Record set: Begin

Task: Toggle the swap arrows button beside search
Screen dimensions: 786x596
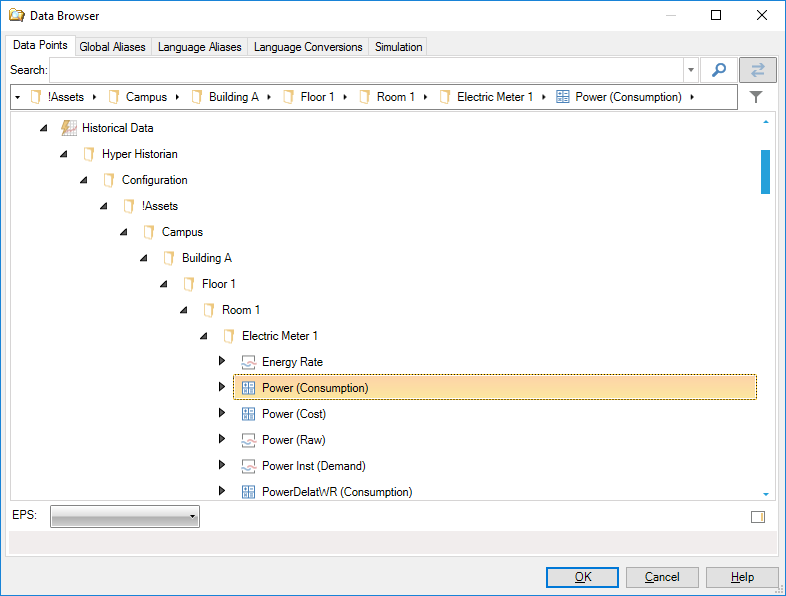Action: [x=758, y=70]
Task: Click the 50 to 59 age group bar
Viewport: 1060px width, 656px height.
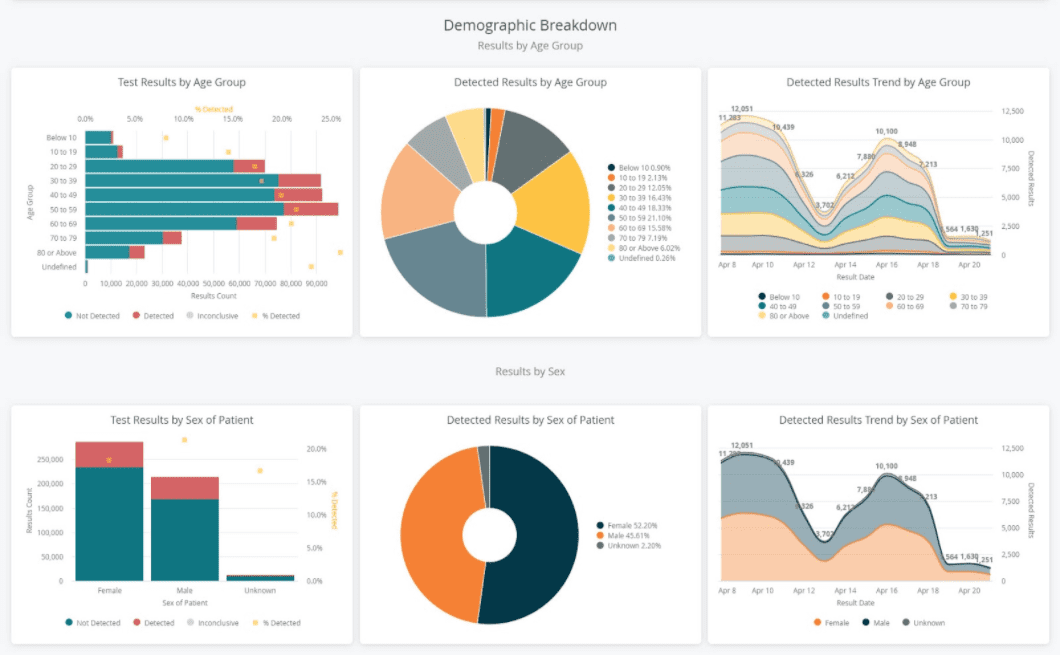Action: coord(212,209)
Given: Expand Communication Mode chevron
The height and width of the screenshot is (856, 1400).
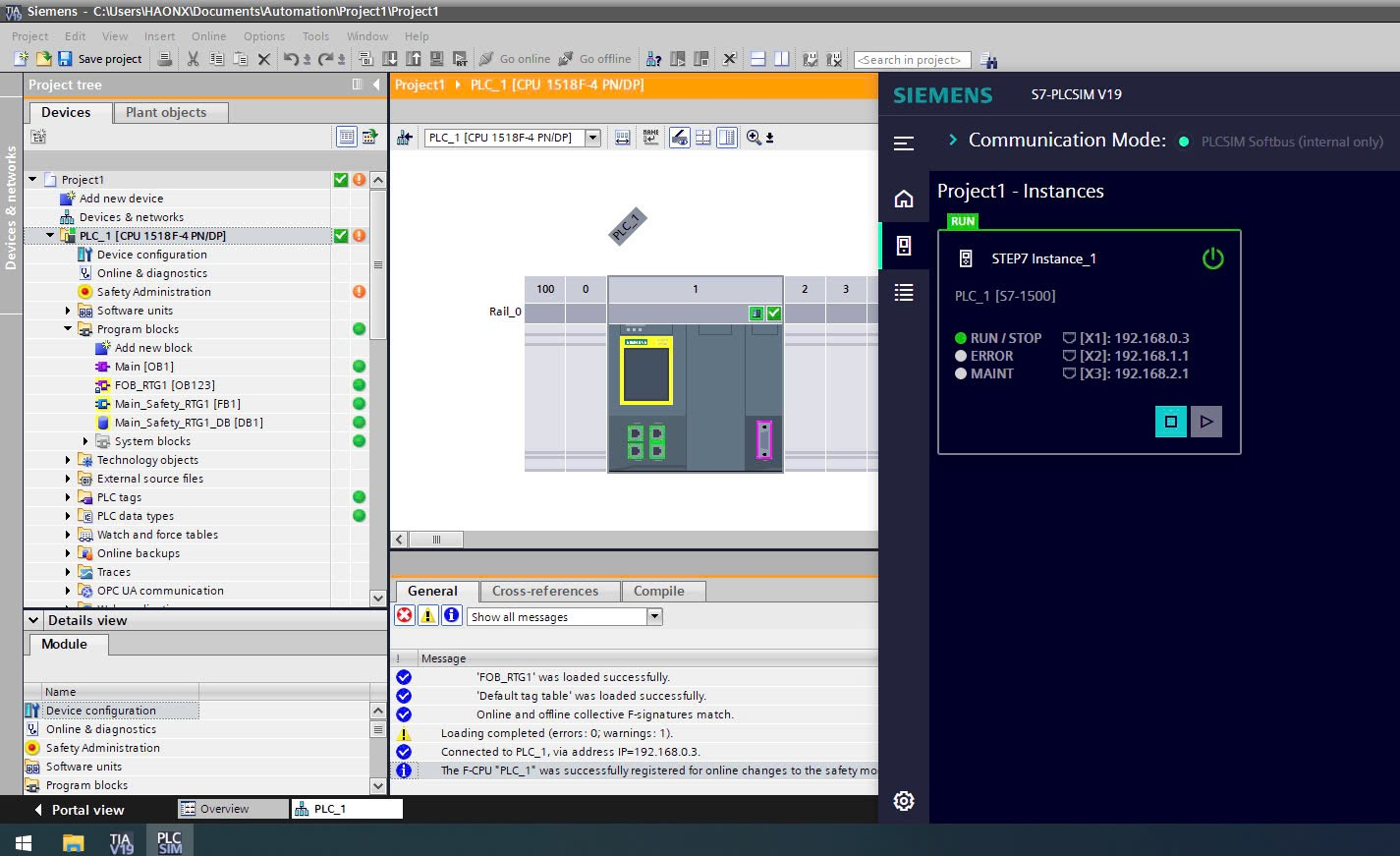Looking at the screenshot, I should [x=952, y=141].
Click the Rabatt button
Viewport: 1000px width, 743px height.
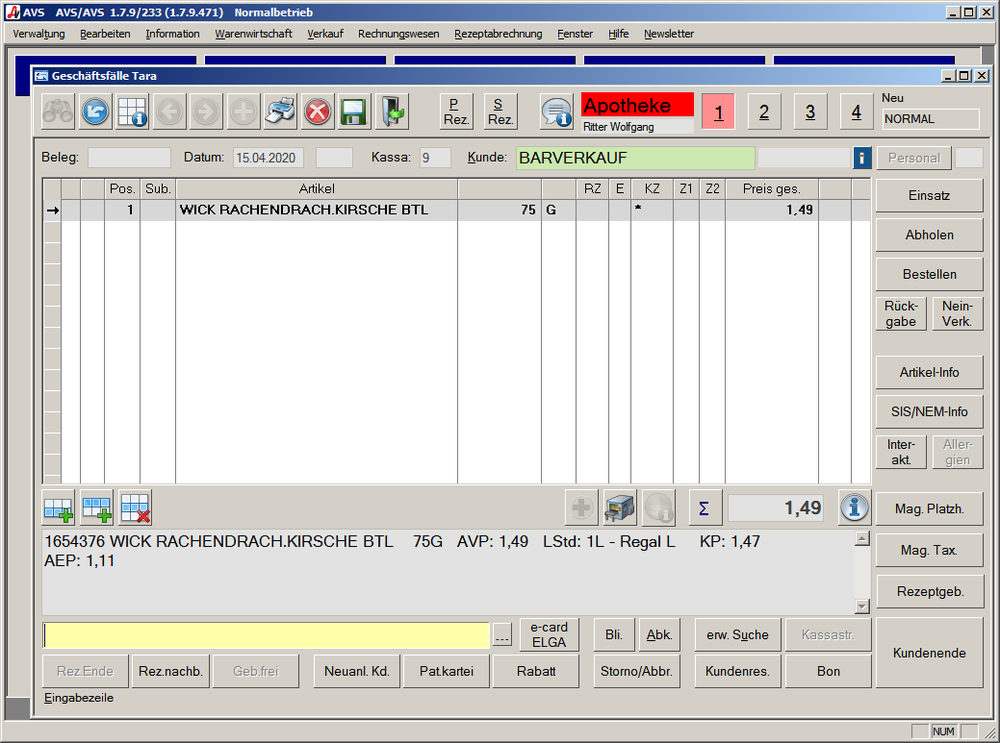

Record set: End

_Your instructions_
Your reply should give again exactly the lines from the one with "Task: Click the 50 to 59 age group bar" through the last line of the data, with both ends included and pictures left out.

_Solution for this task_
Task: Click the 50 to 59 age group bar
Viewport: 1060px width, 656px height.
Action: coord(212,209)
Given: Expand Communication Mode chevron
The height and width of the screenshot is (856, 1400).
Looking at the screenshot, I should [x=952, y=141].
Click the Rabatt button
Viewport: 1000px width, 743px height.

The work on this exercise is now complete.